## Information
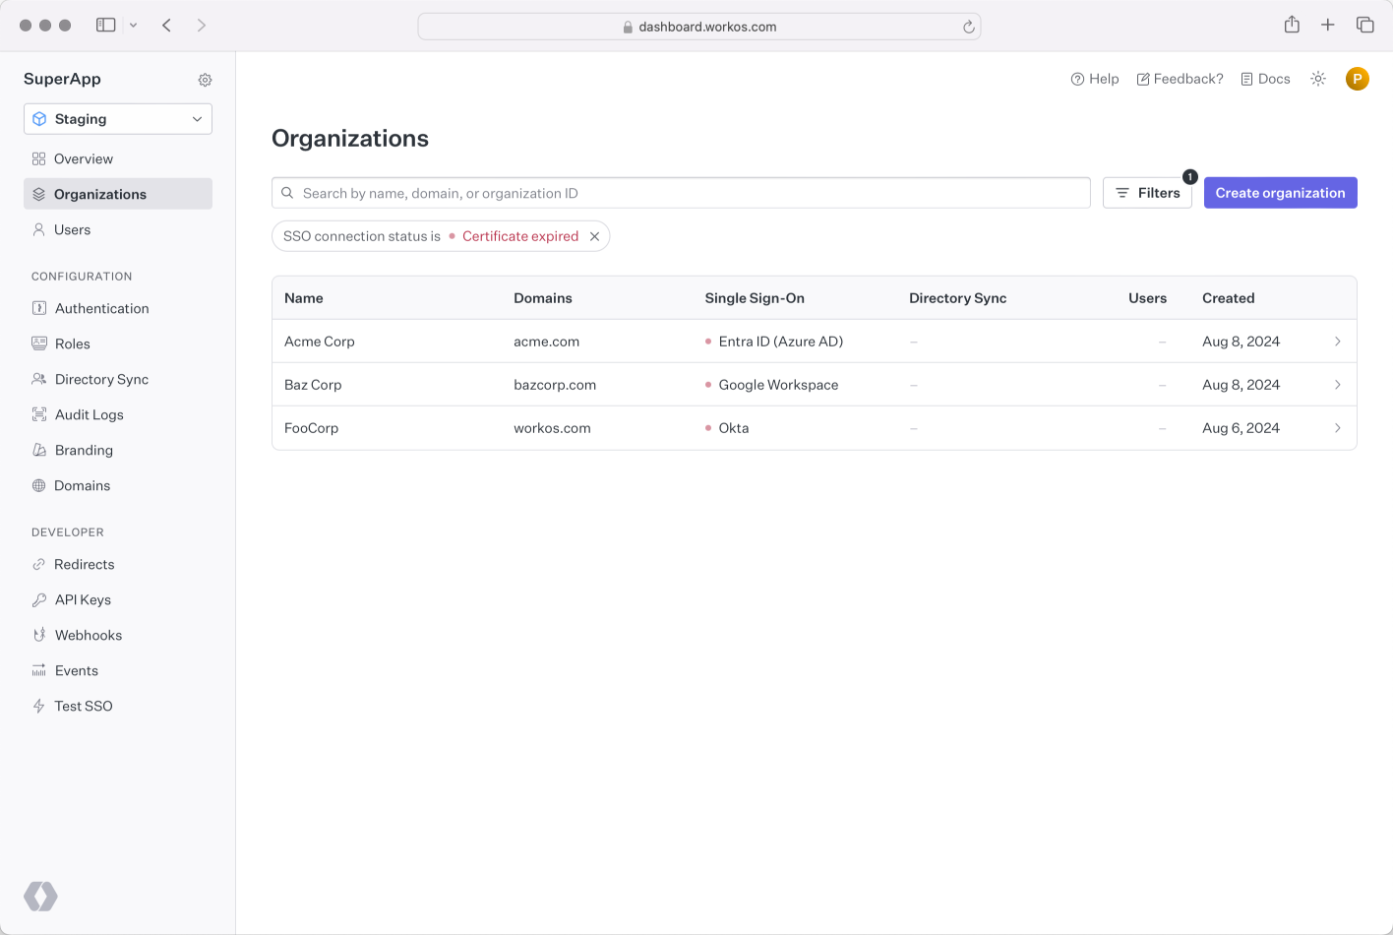Select the Audit Logs icon
The width and height of the screenshot is (1393, 935).
point(39,414)
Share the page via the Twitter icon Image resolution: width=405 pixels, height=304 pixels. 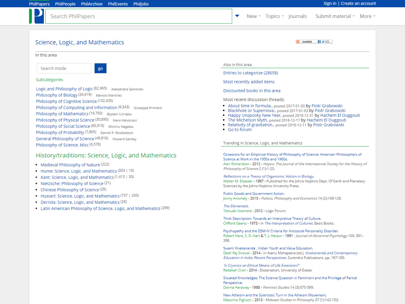click(323, 42)
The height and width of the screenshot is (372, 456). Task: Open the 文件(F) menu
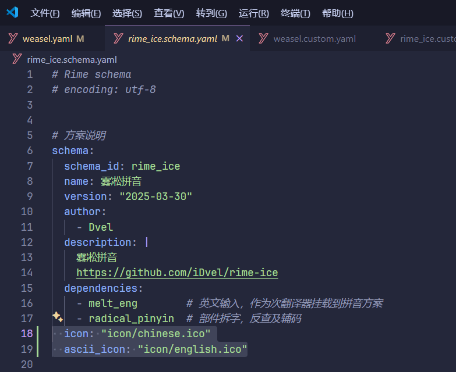45,13
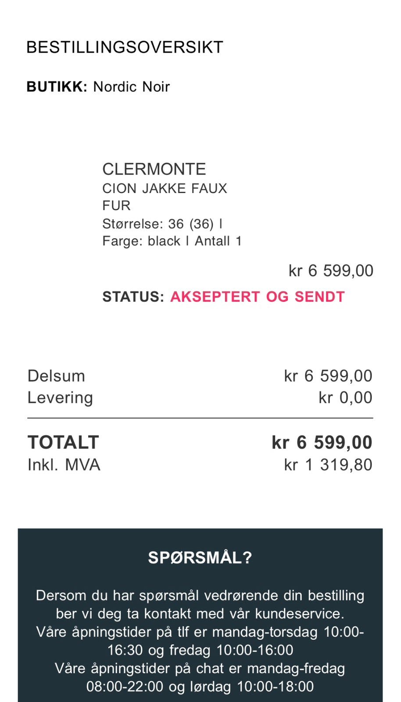
Task: Click the SPØRSMÅL? heading
Action: (x=200, y=558)
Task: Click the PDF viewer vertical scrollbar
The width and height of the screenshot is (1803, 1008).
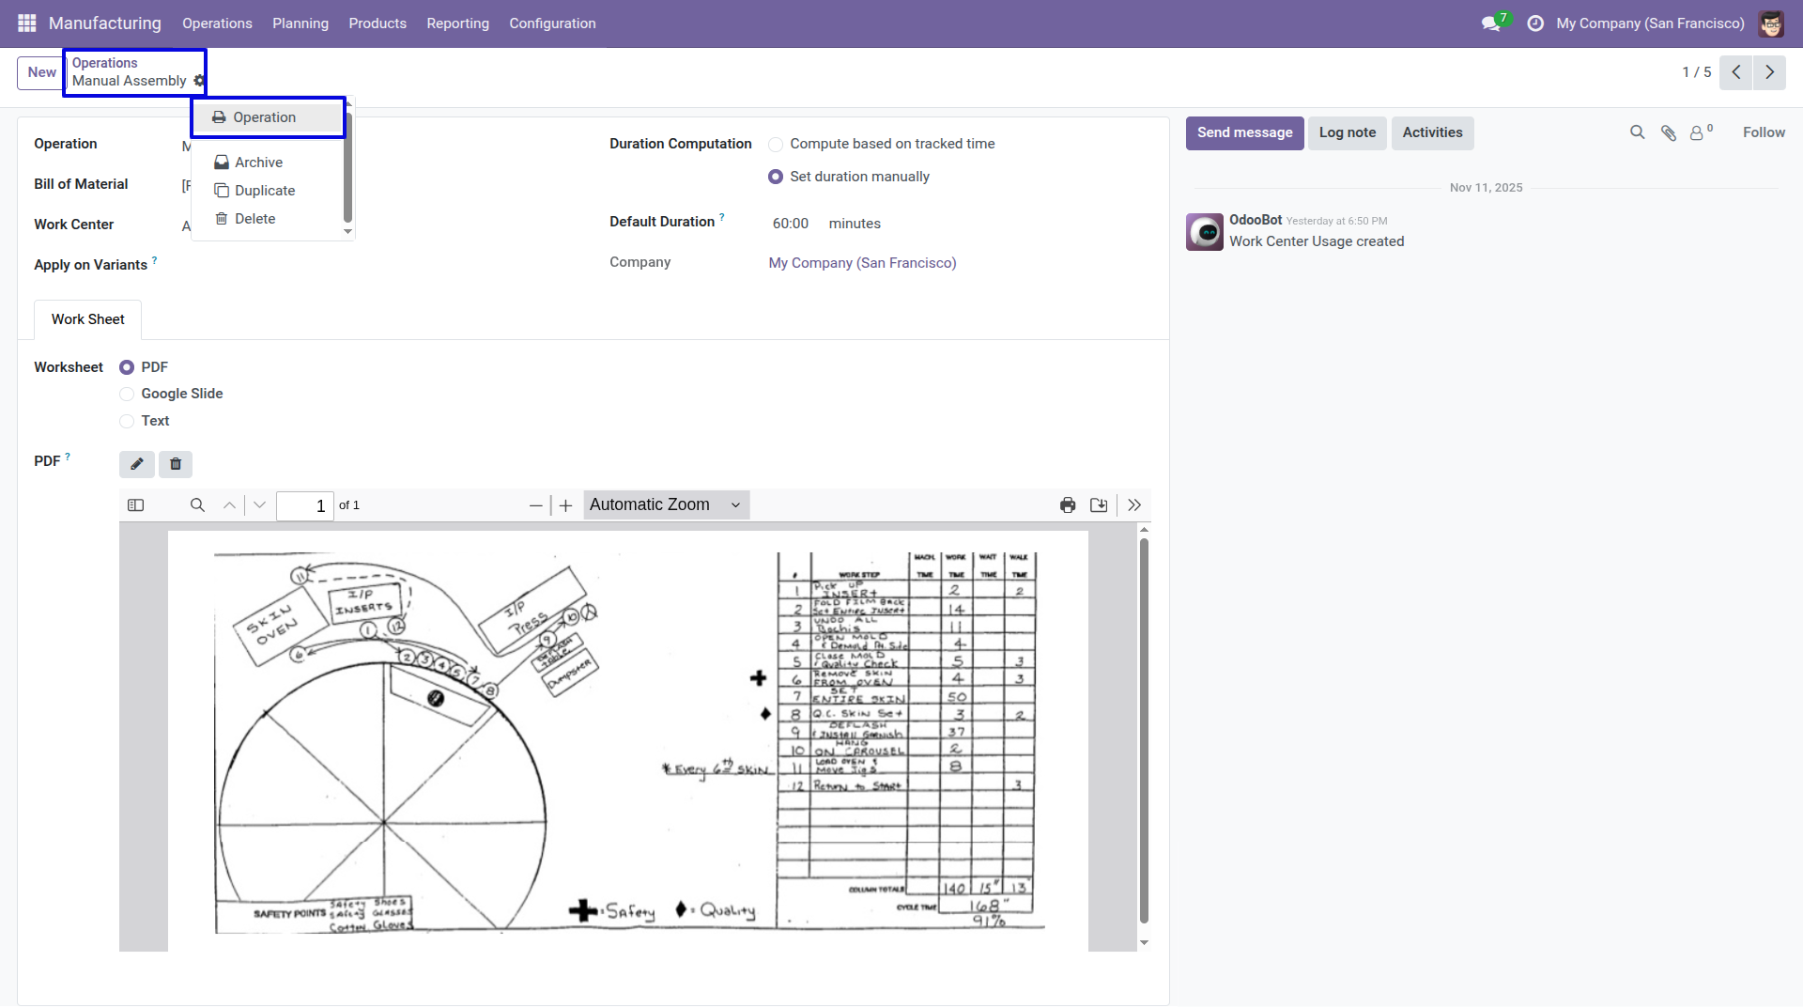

## Task goal
Reproduce exactly and only the lines from the one with "The height and" through the final line of the records above, inclusive. Pictures must be left out.

## Problem solution
The height and width of the screenshot is (372, 456). Task: Open the 文件(F) menu
45,13
Task: Click the SPØRSMÅL? heading
Action: (x=200, y=558)
Task: Click the PDF viewer vertical scrollbar
The width and height of the screenshot is (1803, 1008).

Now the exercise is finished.